▶ Exercise instructions
**a.** Say whether each statement agrees with the Mumbai airport passage, and back each yes or no with the deciding words from the passage, quoted exactly. (i) Domestic passenger traffic at Mumbai airport fell between April and January. (ii) Finnair will stop its Mumbai flights permanently. (iii) Sama Airlines is based in Dubai.
**b.** Transcribe the Mumbai airport passage word for word, everything from "By contrast, in" down to "May and mid-October.".

By contrast, in Mumbai airport, international passenger movement has actually registered a rise of 3.6 per cent between April 2008 and January 2009. In terms of domestic passenger traffic, however, Mumbai airport has followed the global trend: it has seen a decline of 8.5 per cent between April and January.
The rise in international traffic has come in spite of the Mumbai airport seeing two major airlines and a new one withdraw from the summer schedule.
Richard Branson-promoted Virgin Atlantic will withdraw its Mumbai-London flight from May 4, while Finnish airline Finnair will withdraw flights to Mumbai temporarily between May and mid-October.
“Though it won’t make a lot of difference to the overall airport traffic figures, symbolically it has a lot of significance,” admitted an airport official.
Another carrier, little-known Dubai-based Sama Airlines, has withdrawn its flights from Mumbai since March 1, according to an airport official. The reasons cited by all airlines circle around a sharp fall in load coupled with the ongoing slowdown.
“We have decided to temporarily suspend operations to Mumbai with effect from May 4. We are suspending this service until rational conditions re-emerge,” said Neha Lidder Ganju, senior marketing manager (India), Virgin Atlantic Airways.
However according to a Mumbai airport source, the real reason lay in competition cutting into the airlines’ pie. “There are four flights taking off for London within a span of one hour. So the competition out there is immense,” he said.

▶ Data segment

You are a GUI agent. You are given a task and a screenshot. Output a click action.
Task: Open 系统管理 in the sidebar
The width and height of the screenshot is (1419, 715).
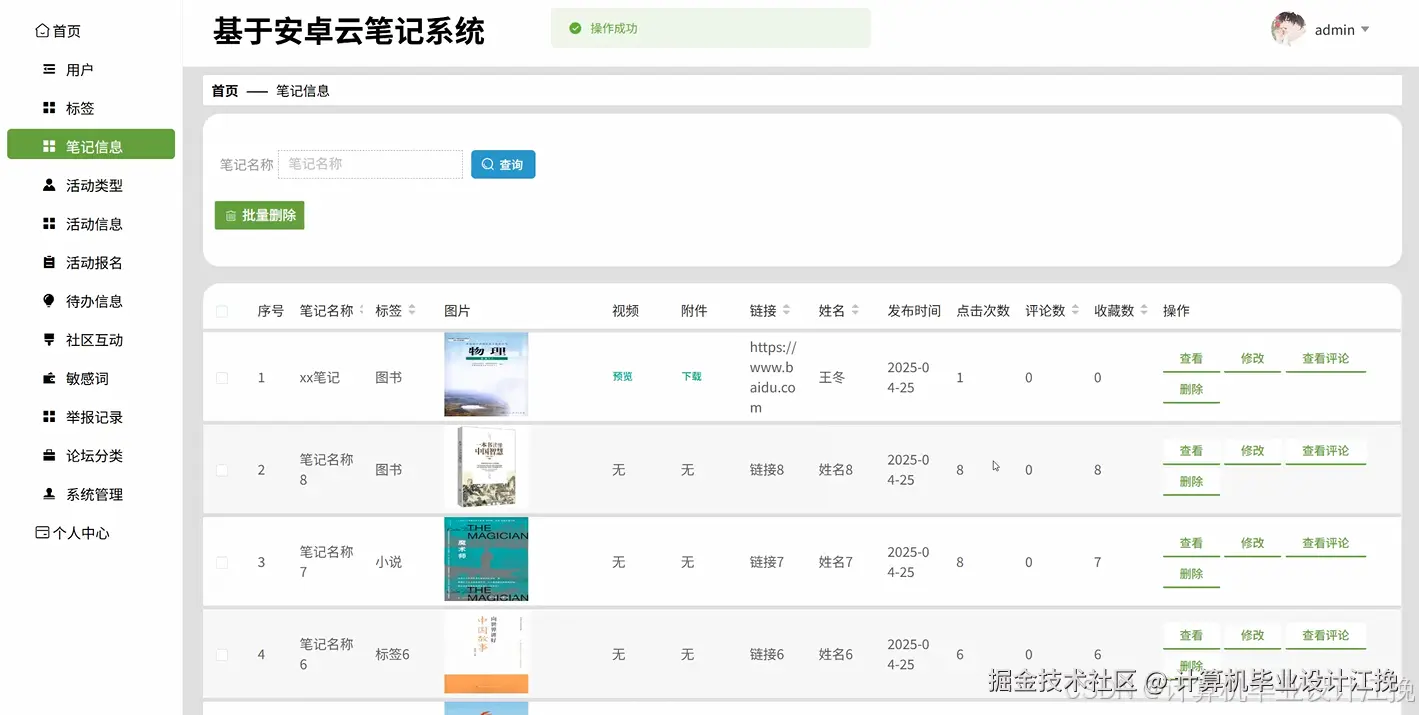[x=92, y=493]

▶ Solved problems
**a.**
(i) Yes: "it has seen a decline of 8.5 per cent between April and January."
(ii) No: "Finnish airline Finnair will withdraw flights to Mumbai temporarily between May and mid-October."
(iii) Yes: "little-known Dubai-based Sama Airlines"

**b.**
By contrast, in Mumbai airport, international passenger movement has actually registered a rise of 3.6 per cent between April 2008 and January 2009. In terms of domestic passenger traffic, however, Mumbai airport has followed the global trend: it has seen a decline of 8.5 per cent between April and January.
The rise in international traffic has come in spite of the Mumbai airport seeing two major airlines and a new one withdraw from the summer schedule.
Richard Branson-promoted Virgin Atlantic will withdraw its Mumbai-London flight from May 4, while Finnish airline Finnair will withdraw flights to Mumbai temporarily between May and mid-October.